BishopAccountability.org

The cautionary tale of Pastor Amy

By Sohrab Ahmari
Catholic Herald
July 15, 2019

https://bit.ly/30CJOIC

Pastor Amy Butler

Those who think a female priesthood is the answer to the Church's woes need to consider this story

Trouble roils Manhattan’s Riverside Church, the neo-Gothic behemoth on the Upper West Side that serves as one of the enduring bastions of American liberal Protestantism. As the New York Post (where I serve as op-ed editor) first reported last week, the church and its pastor, the Rev Dr Amy Butler, mutually parted ways amid accusations that Butler, known as “Pastor Amy”, had taken underlings and a congregant on a sex toy shopping spree.

So much for liberal Catholics’ undying belief that ordaining women is the answer to our troubles.

While visiting Minneapolis for a homiletics festival in May, Pastor Amy allegedly took two junior ministers and a congregant to a sex shop called the Smitten Kitten, per the Post. There, she spent $200 for a “bunny-shaped blue vibrator called a Beaded Rabbit for one minister – a single mom of two who was celebrating her 40th birthday – as well as more pleasure gadgets for the congregant and herself.”

The alleged element of coercion – the junior ministers reportedly didn’t want to join Pastor Amy on the raunchy shopping trip but feared retaliation if they declined to go along – led to a formal harassment complaint days later and a third-party investigation. Eventually, Riverside and Pastor Amy concluded that the latter’s position was “untenable”, per the Post’s sources.

In an apparent attempt to forestall the Post’s exposé, Pastor Amy’s allies ran to the New York Times. The Grey Lady duly obliged with a story that painted the pastor as a victim of sexism and a progressive champion, who had written “in searing, and deeply personal, terms about her decision years ago to have a late-term abortion”.

The Times also politely alluded to the pastor’s “push for a substantial raise”, another point of contention with Riverside that predated the sex toy episode. But according to the Post, Pastor Amy was seeking $100,000 in additional compensation that would come on top of her $250,000 salary, plus a six-month housing allowance worth $48,000 and “annual retirement contributions of $59,000 for three years”.

I enumerate these details because they should (but won’t) disabuse liberals within our fold that the celibate male priesthood is somehow to blame for Catholic sexual abuse crisis and ordained women are the unum necessarium, the one thing needful, to fix the Church. That notion has received a lot of play in the liberal media in the aftermath of the McCarrick affair, with the New York Times as usual leading efforts to remake Catholicism in liberalism’s image.

“In barring women from the priesthood … the Catholic Church is adhering to a rule, a mere custom, that is contrary to God’s intent,” cried humanities professor Alice McDermott in a Times op-ed in February. “It is this grave moral error, far more than priestly celibacy or Catholic sexual repression, that provides the implicit rationale for abusive priests.”
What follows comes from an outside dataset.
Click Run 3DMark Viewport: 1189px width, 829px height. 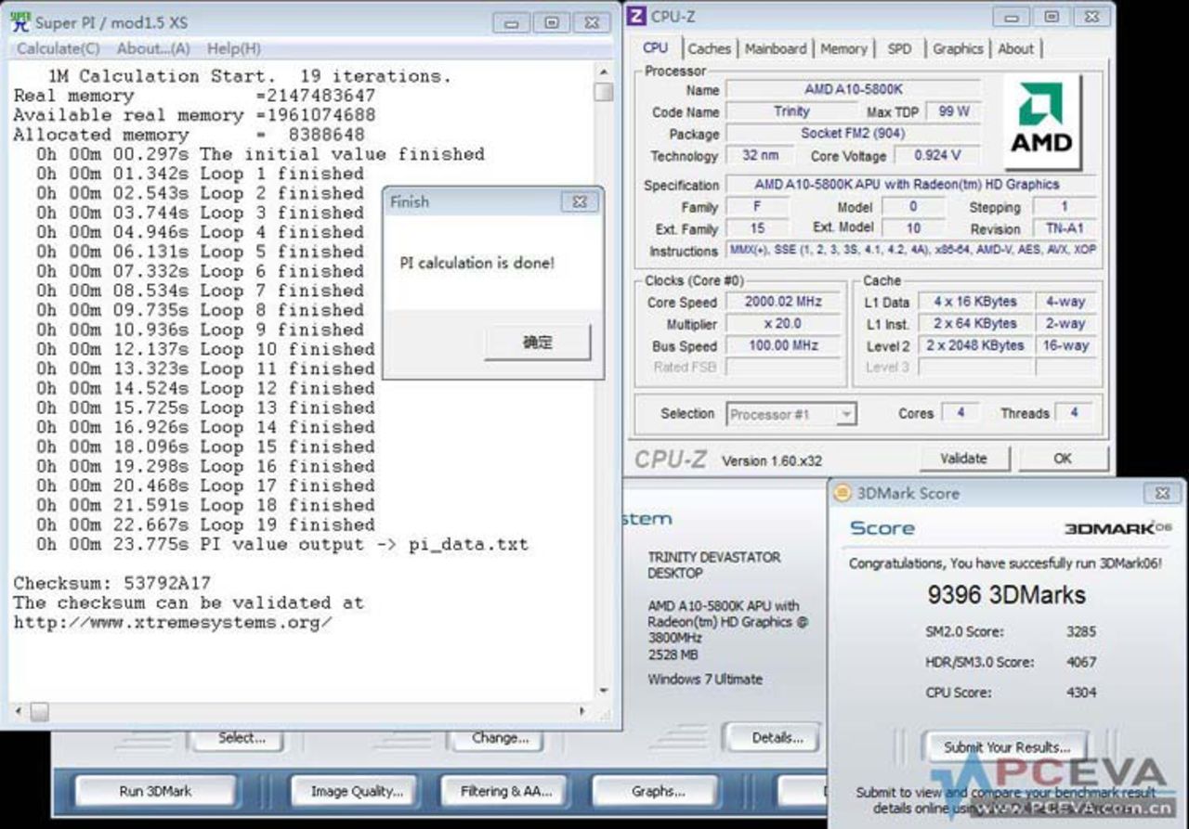point(155,791)
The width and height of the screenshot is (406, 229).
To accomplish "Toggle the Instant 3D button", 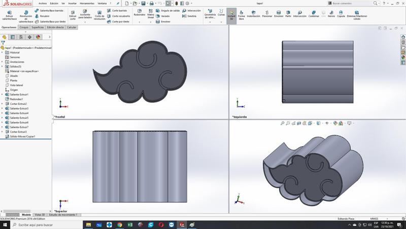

Set aside the specious claims about “God’s intent”, how, exactly, is a male priesthood as such the “rationale” for abuse?

McDermott raised the question and offered a series of non sequiturs in answer: “The institutionalised misogyny of the Catholic Church reinforces the notion of women, and their children, as the lesser … That error cannot be corrected as long as women cannot be priests.”

But see the problem of sexual abuse by Catholic nuns, which has bedeviled us for decades but which has only come to light in recent years. By 2006, the Survivors Network of those Abused by Priests (SNAP) had received some 400 reports of sex abuse by nuns in the United States, a figure that the organisation’s director said only “scratches the surface”. The rates are now receding, in part due to aggressive anti-abuse protocols implemented across the Church and in part to the overall decline in the number of women religious.

Women can be sexually abusive or coercive, too. Women as much as men, in the secular and religious realms, can be prone to any sin. It would be a great folly for Catholicism to trade the male-only priesthood – with its deep roots in Scripture, history, Christ’s identity and the nuptial mystery of the Church – for Pastor Amy’s mess of pottage. The better course would be to double down on the ascetic, spiritual struggle against sin.

It is worth noting that Pastor Amy’s first predecessor at Riverside was Harry Emerson Fosdick (1878-1969), who declared: “Of course, I do not believe in the Virgin Birth or in that old-fashioned … doctrine of atonement, and I do not know any intelligent Christian minister who does.” May the Ever-Virgin Mother of God shield the Catholic Church from that Riverside brand of intelligence.